- [Exercise instructions] Exactly as written, print every line of the listing below and omit its pictures.

####################

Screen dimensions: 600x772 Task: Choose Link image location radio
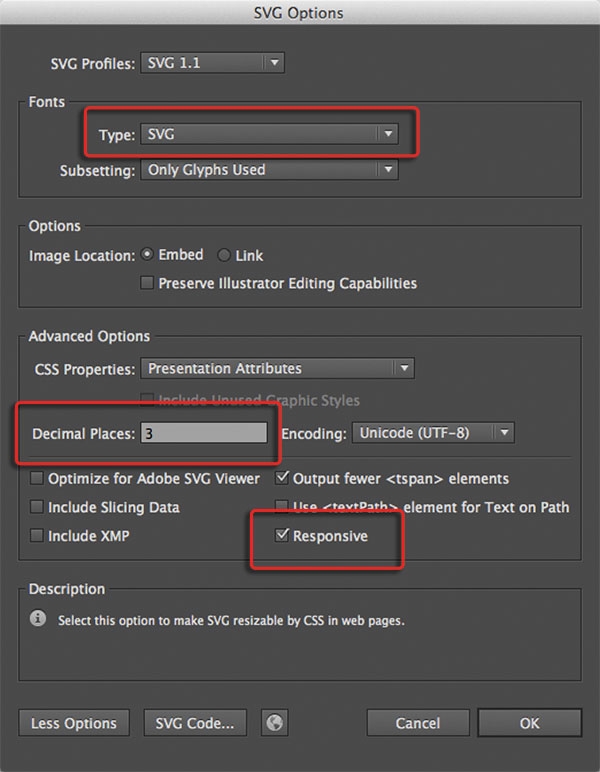(224, 255)
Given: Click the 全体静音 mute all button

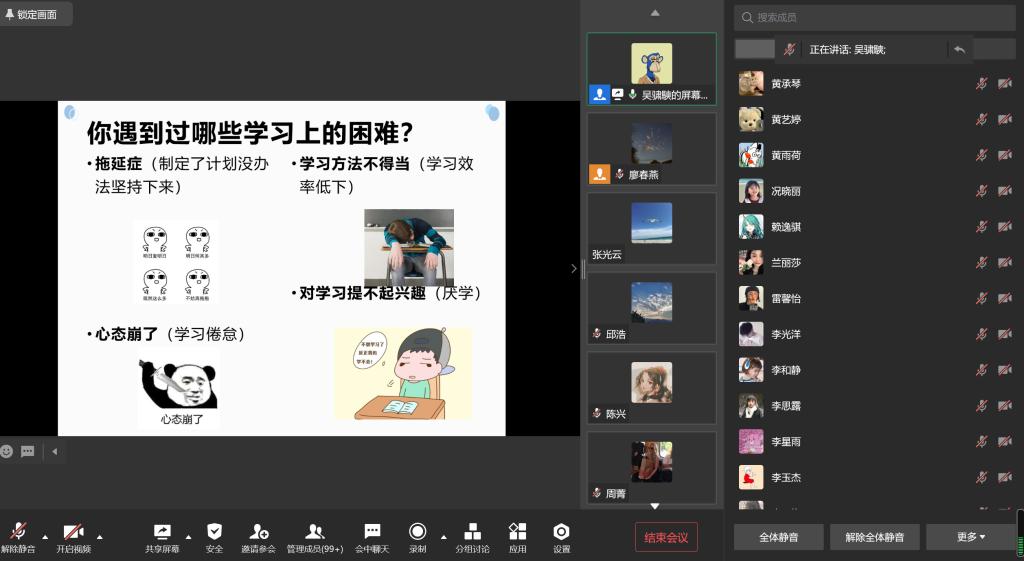Looking at the screenshot, I should [779, 537].
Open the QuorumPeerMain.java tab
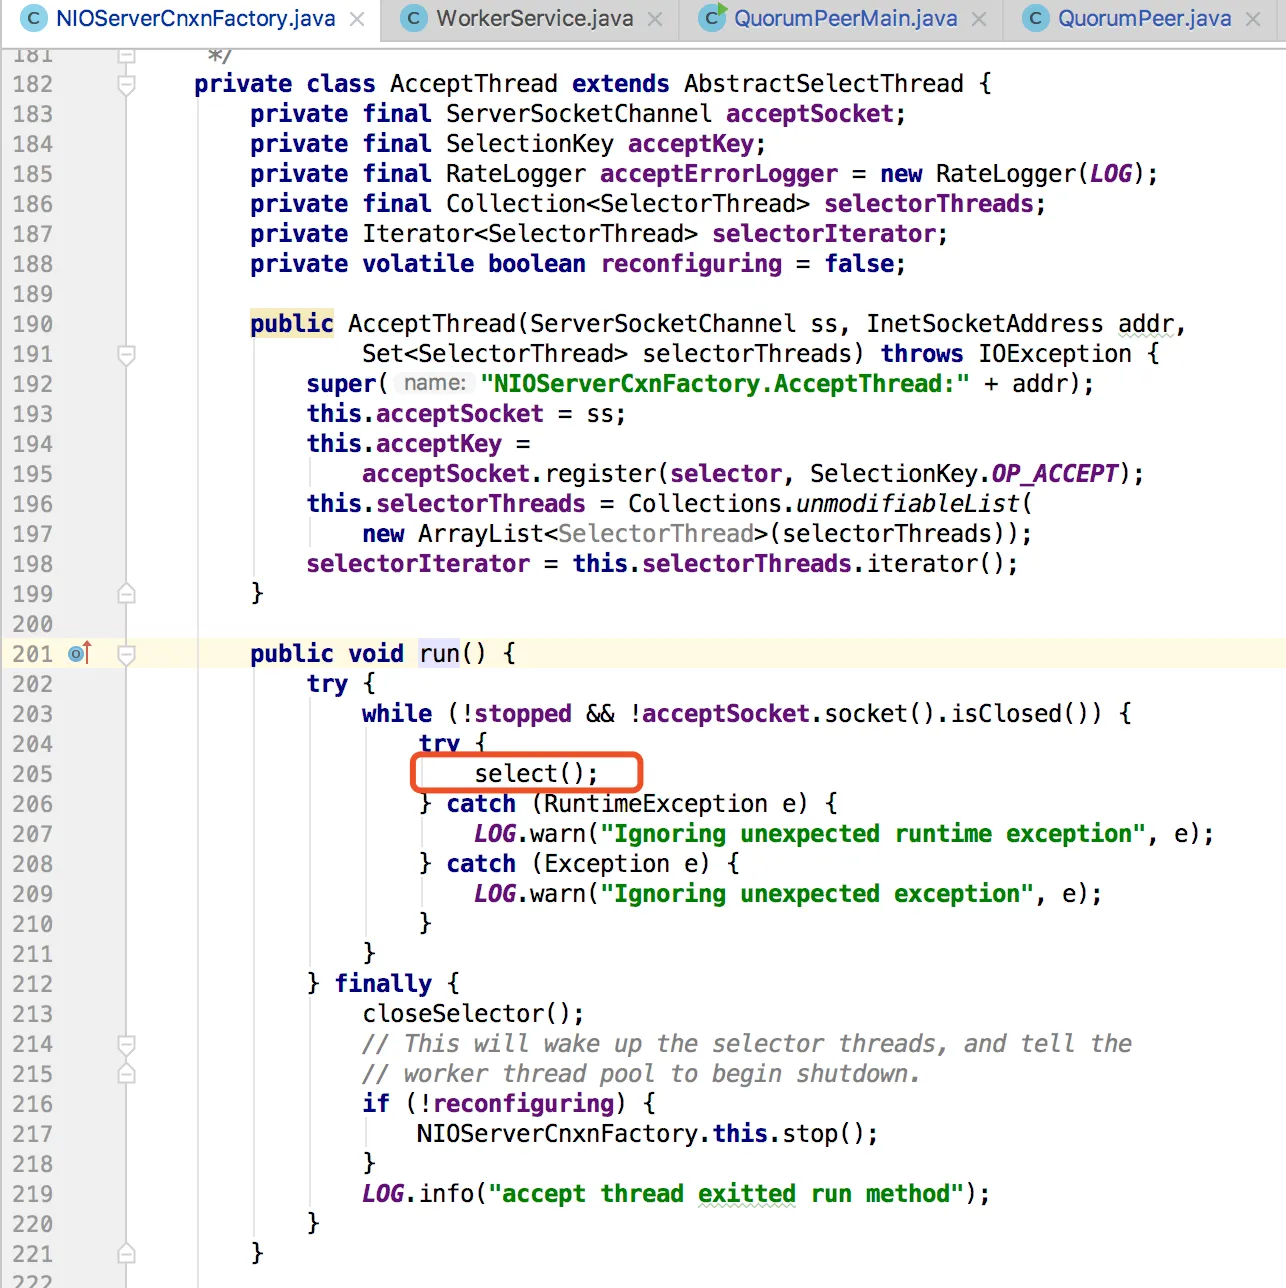 pos(845,18)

####################

- [Answer to this problem]
Screen dimensions: 600x772 Task: Choose Link image location radio
(224, 255)
Given: Click the 全体静音 mute all button

Looking at the screenshot, I should [779, 537].
Open the QuorumPeerMain.java tab
 pos(845,18)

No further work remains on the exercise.